Na faixa entre meus onze e quatorze
anos, tinha uma vida muito ativa e agitada, toda tarde descia até o PG
(playground) do prédio, onde me juntava aos outros 13 amigos vizinhos e
iniciávamos nossas brincadeiras diárias, variava entre jogar futebol ou vôlei,
pega-pega ou polícia e ladrão, bicicleta ou carinho de rolimã, o importante era
não ficar parado. Claro que virava e mexia eu me contundia, até porque o peso
extra que carregava na região abdominal favorecia as lesões, portanto era
normal eu voltar para casa com roxos ou distensões.

Ao chegar ao balcão, ficou notória a expressão de curiosidade da
atendente quando explicamos que ambos, mãe e filho, estavam machucados e
gostariam de passar pela ortopedia, solicitação atendida nos dirigimos à sala
de espera do médico. A chamada era por nome, as tão habituais senhas
eletrônicas de hoje não existiam à época, ao chamar pelo nome da mãe entramos
ambos.
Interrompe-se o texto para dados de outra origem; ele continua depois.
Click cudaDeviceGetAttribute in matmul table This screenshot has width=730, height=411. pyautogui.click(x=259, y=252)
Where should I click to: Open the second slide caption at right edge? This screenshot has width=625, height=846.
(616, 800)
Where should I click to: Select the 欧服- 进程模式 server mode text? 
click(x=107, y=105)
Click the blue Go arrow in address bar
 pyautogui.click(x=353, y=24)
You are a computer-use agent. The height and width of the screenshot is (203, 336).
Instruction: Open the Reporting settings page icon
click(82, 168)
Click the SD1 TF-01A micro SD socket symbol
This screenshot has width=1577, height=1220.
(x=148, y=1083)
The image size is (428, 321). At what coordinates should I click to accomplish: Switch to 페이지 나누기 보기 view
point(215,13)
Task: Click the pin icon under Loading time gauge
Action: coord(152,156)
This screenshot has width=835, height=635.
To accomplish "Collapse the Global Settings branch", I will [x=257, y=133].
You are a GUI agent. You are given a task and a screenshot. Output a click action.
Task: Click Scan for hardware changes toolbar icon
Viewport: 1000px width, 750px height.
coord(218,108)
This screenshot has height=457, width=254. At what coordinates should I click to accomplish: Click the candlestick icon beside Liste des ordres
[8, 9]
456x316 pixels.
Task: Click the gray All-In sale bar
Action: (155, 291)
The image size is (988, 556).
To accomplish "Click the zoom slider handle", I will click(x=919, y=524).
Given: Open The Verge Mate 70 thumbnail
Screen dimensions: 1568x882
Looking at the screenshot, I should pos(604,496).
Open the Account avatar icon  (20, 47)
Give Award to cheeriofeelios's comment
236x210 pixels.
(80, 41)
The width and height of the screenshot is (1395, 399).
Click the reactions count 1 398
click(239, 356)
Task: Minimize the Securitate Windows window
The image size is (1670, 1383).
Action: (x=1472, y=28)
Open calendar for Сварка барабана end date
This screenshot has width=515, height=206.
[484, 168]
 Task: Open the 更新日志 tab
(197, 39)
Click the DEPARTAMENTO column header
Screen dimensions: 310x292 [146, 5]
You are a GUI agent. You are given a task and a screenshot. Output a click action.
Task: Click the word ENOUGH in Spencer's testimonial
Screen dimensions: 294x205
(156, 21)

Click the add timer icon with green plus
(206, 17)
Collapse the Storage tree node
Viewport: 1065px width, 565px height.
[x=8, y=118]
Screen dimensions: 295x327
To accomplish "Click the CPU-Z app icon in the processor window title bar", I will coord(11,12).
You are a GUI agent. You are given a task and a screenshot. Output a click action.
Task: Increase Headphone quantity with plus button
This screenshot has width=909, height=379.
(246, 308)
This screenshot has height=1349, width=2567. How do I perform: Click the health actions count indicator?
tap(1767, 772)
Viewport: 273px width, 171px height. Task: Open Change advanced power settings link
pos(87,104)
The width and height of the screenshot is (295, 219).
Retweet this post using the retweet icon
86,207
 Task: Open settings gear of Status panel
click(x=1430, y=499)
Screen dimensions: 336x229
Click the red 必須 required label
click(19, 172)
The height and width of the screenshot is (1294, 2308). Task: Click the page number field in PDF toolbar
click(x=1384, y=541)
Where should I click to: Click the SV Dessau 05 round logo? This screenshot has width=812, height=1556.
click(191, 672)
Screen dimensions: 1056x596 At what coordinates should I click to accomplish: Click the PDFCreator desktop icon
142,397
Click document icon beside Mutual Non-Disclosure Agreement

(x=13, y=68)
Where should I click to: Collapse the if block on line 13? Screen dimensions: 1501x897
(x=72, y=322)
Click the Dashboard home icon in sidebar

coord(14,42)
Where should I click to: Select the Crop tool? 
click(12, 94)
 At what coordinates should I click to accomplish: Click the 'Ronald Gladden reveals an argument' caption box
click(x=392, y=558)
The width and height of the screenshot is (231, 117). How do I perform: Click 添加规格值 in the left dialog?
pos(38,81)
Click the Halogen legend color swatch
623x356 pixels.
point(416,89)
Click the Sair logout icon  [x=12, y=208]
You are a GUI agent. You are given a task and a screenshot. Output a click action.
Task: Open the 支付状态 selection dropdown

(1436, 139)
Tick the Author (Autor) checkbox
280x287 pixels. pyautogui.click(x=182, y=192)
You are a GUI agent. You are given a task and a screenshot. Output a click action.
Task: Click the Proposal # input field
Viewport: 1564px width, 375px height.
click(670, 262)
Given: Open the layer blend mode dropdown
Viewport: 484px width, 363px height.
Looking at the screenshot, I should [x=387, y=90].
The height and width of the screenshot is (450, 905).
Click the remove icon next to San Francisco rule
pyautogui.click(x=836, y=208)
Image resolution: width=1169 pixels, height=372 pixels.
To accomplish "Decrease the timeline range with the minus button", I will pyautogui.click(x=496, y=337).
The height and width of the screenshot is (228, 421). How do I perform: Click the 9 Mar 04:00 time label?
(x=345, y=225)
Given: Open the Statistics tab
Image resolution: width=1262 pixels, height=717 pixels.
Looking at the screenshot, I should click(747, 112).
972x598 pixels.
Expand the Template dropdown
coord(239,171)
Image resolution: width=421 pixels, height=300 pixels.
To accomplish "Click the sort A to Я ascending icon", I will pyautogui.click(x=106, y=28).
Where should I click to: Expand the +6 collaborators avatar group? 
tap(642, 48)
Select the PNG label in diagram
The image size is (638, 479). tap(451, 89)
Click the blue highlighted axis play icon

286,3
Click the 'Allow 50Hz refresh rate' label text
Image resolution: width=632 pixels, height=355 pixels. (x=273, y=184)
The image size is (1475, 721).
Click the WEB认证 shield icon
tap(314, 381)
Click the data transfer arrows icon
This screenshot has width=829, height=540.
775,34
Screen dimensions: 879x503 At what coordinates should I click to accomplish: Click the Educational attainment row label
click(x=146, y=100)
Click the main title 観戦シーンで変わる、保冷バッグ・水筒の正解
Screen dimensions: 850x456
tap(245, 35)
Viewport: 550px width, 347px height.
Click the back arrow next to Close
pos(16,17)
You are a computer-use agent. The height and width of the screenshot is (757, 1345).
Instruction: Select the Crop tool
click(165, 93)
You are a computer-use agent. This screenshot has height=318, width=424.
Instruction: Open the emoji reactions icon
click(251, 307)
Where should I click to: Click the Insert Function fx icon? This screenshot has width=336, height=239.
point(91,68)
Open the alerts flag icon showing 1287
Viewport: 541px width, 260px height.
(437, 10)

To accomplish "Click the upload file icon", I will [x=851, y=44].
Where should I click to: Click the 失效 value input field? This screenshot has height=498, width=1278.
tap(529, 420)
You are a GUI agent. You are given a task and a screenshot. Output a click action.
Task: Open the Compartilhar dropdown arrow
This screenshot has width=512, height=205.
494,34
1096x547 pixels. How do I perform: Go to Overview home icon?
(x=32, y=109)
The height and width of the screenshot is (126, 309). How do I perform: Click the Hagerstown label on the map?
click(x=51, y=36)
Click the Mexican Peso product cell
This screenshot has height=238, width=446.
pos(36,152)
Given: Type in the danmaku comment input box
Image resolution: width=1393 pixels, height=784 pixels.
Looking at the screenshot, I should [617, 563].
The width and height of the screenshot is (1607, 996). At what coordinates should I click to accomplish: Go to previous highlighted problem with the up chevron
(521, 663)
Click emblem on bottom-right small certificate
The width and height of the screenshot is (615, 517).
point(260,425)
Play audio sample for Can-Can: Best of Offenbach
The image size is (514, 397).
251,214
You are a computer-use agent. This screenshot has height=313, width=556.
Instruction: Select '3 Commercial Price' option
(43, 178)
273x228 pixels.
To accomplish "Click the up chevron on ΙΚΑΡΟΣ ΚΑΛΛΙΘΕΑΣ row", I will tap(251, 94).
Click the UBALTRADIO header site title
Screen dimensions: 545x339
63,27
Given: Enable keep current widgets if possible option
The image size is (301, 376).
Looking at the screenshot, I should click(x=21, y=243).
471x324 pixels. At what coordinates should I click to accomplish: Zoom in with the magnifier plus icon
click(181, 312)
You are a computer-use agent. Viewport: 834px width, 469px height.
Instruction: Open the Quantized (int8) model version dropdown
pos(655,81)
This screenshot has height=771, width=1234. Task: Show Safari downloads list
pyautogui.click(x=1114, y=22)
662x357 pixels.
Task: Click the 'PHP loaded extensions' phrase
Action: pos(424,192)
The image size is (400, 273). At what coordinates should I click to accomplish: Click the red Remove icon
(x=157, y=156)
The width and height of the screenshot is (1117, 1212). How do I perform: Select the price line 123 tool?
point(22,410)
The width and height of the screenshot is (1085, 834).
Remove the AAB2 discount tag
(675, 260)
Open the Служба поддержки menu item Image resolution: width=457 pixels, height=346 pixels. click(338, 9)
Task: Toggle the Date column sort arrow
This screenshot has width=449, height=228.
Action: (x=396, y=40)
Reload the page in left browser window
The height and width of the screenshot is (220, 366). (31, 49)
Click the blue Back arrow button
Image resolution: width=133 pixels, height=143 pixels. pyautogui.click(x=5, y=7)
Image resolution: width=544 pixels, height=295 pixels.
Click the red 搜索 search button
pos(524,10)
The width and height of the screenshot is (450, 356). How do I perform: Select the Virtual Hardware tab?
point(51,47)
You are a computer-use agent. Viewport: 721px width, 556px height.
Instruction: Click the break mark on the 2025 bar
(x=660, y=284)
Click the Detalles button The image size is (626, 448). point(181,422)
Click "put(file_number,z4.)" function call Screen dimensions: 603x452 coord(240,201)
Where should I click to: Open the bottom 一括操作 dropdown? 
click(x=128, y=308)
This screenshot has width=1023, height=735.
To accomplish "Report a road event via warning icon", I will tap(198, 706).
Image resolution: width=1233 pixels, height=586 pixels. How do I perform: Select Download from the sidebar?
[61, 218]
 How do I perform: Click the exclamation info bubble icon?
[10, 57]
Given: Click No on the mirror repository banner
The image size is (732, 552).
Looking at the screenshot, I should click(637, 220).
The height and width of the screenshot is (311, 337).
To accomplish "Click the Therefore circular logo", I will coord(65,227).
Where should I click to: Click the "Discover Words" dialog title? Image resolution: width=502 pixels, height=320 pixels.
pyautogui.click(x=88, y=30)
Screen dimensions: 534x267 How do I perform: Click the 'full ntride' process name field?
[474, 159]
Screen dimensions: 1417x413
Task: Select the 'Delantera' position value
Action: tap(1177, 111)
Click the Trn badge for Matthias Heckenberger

O médico com nossas fichas logo perguntou o que havia acontecido,
contamos nossas histórias distintas e ainda rimos sobre a simultaneidade das
lesões, fomos imediatamente encaminhados ao Raio X. Primeiro o filho, depois a
mãe, chapas tiradas aguardamos a revelação, logo o técnico apareceu com os dois
grandes envelopes na mão e os entregou à mamy, voltamos ambos mancando ao
consultório médico.
O doutor foi enfático, o pé do filho está com o osso trincado e deveria
ser engessado por 40 dias, já o da mãe seria apenas uma luxação que deveria ser
tratado a base de medição. Ordens aceitas e nos dirigimos à sala de gesso, onde
sentei numa maca de alumínio e aguardei pacientemente todo o processo de molde
da bota engessada, enquanto isso fazíamos planos de como seria nossa rotina nos
dias em que deveria permanecer sem colocar o pé no chão. Serviço pronto, me
colocaram em uma cadeira de rodas e a própria mamy a empurrou, ainda com
dificuldade, pelos corredores do hospital até o estacionamento, onde me ajudou
a entrar no carro e nos levou para casa.
Mamy resolveu trocar de quarto para dar-me maior conforto, eu ficaria
com a cama de casal enquanto ela iria para meu quarto, isso durante o longo e
doloroso período até minha recuperação. Acomodado em meu novo aposento chegou a
janta, trazida em uma bandeja, realmente o conforto e tratamento era especial e
maior do que já tinha habitualmente. Mamy se juntou a mim para assistirmos TV,
preocupada comigo não deixava um intervalo sem perguntar como me sentia, sempre
que dizia que estava bem ela reclamava da dor em seu pé, mostrando o inchado e
comentando que seria difícil ir trabalhar no dia seguinte, mas tinha compromissos
inadiáveis e resolveu que iria de taxi. Quando acordei mamy já não estava mais
em casa, contudo deixou a mesa do café pronta e um bilhete sobre cuidados e
melhoras. Foi um dia bacana, logo após o horário do almoço recebi várias
visitas, amigos e amigas assinaram o gesso e me tratavam como um rei, era só
pedir e num passe de mágica meus desejos eram atendidos.
A porta se abriu mais cedo do que o normal, mamy voltara antes para
casa, chegou no quarto e comentou que não aguentava de dor, que o sapato a
estava matando e por isso resolvera vir descansar e colocar o pé para cima.
Quando me mostrou o bicho estava feio mesmo, além do inchaço do dia anterior,
que já era maior, a cor era tenebrosa, o roxo escuro tomava conta desde as
pontas dos dedos até o tornozelo. Realmente uma imagem assustadora, disse a ela
que deveríamos voltar ao hospital, ela inicialmente recusou e argumentou que
havíamos acabado de voltar de lá, mas insisti e acredito que o incomodo era
grande, pois aceitou e lá fomos nós ao Servidor. Quando entramos na sala do
médico, com as chapas tiradas no dia anterior, ele as viu e disse que estava
certo, o pé do filho com uma trinca e o da mãe sem nada, contudo vendo o estado
do pé ao vivo, também achou estranho e mandou tirarmos novas chapas, ambos
fomos repetir os passos do dia anterior.
A desilusão foi clara e
imediata, minha vida de rei mal começou e já fora interrompida. As chapas
haviam sido trocadas e quem estava com o pé quebrado era a mamy, quando tiraram
o meu gesso sai pulando sem qualquer restrição, mamy não sabia se berrava com
os funcionários do hospital ou se ria, em muitas vezes esses sons se misturavam
e ficavam irreconhecíveis, desculpas pedidas e não aceitas, fomos para casa.
Quartos destrocados e a bandeja montada, agora eu servindo o jantar na cama.